Anyone visiting the Plymouth Informed Web site since it went live on Nov. 5, can click on a city map to begin searching for data regarding the entire city, or subdivisions on ward or even neighborhood level. Another click of the mouse yields an overlay of information concerning everything from crime, education and health, to employment, housing and population.

The GIS base provides users with a better understanding of data in the context of other factors, said Penn.

As an example, Penn noted that geographic clusters of multiple deprivations, such a high unemployment and poor health care, are visually conspicuous when information is organized and displayed geographically.

"The highly visible impact enables our staff to make better decisions on how to tackle these issues and work together with other partner organizations to resolve them," explained Penn.

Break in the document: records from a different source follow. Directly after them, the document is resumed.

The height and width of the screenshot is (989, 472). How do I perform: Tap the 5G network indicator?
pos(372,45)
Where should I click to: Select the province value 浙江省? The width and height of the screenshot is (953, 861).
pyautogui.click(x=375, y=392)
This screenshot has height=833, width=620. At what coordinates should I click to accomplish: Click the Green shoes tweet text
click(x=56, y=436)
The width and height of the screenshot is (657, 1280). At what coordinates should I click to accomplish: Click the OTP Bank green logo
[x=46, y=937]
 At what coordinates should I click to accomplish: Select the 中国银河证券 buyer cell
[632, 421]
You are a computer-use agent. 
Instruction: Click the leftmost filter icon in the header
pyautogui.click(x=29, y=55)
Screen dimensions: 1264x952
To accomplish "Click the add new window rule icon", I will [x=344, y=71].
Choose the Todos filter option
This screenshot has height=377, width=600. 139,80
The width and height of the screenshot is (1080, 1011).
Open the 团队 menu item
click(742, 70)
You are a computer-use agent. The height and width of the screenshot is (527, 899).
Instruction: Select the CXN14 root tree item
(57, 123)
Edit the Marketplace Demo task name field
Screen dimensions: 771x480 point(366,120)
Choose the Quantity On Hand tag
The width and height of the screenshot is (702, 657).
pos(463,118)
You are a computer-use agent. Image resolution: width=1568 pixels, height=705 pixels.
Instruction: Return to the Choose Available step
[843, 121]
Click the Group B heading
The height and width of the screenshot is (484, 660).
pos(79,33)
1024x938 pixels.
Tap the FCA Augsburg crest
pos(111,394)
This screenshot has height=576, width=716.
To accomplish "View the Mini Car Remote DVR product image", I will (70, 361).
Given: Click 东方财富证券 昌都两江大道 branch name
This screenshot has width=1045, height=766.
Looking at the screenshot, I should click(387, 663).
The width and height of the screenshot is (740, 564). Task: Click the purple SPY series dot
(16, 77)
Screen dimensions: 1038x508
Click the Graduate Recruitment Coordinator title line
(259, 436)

The basis of Plymouth Informed is Intergraph (UK) Ltd.'s GeoMedia WebMap. The software provides real-time links to GIS data warehouses and the ability to query a database and see information on a map. Clicking on a given feature allows users to see selected data behind that map.

On a city map, users can zoom in on a specific area and view statistical reports for that specific area. The Intergraph system also allows users to export data as a text file for use within their own systems or documents.

Intergraph officials said their GeoMedia WebMap application provides cost-effective growth flexibility, which is especially appealing to the rapidly changing requirements -- and financial constraints -- faced by government entities.


Relevant Information
Nearly two years in development, Plymouth Informed also helps the Plymouth City Council deliver its e-government strategy. The site provides the Plymouth 2020 strategic partners and public with accurate, up-to-date information concerning a range of key city services, and provides links to other data, including local surveys and neighborhood newsletters.

Perhaps the most important aspect of displaying information in a GIS format is the system's overall user-friendliness.

"People tend to be much more interested in data presented on maps as it seems to bring data to life," said Robert Nelder, public health information specialist for Plymouth's Health Development Unit of the Plymouth Primary Care Trust. "Perhaps more importantly, people immediately look for the area they live in."

Nelder admitted many residents might simply log onto Plymouth Informed to look at aerial photographs of their houses, but added, "If that gets them to use the system then it's no bad thing."

As for Plymouth's public health unit, Nelder said his team plans to use the site in a variety of ways.

"It might be used by the director of public health to look at health status and service provision across the city," explained Nelder. "One of the administrators might look at the services provided by a specific dental practice in a particular part of the city. I anticipate everyone within the team will use the system in one way or another."

The site also puts officials on the accountability line by supplying residents with an easy way to monitor the efficiency of public service delivery.

"Initially Plymouth Informed was developed to tackle social and economic inequalities within the city," said Penn. "However, the potential of the site far exceeds this."

Nelder agrees.

"The site has been developed with both the public and partners in mind," he said. "As far as information gathering and dissemination is concerned, it should make our working lives a lot easier."

Geographically displayed data is not, as the officials behind Plymouth Informed well know, the answer to all the city's -- or any city's -- communication and information dissemination issues.

Though such a site provides well funded government agencies and underfunded, understaffed community groups equal access to needed decision-making information and criteria, that data is still open to individual interpretation.

"We'll never be able to stop people putting two and two together and making five when we make data available in this way," Nelder said. "But Plymouth Informed will help create a more level playing field."

When it comes to meeting the needs of a large and diverse population, beginning on a level playing field is perhaps the most anyone can hope for.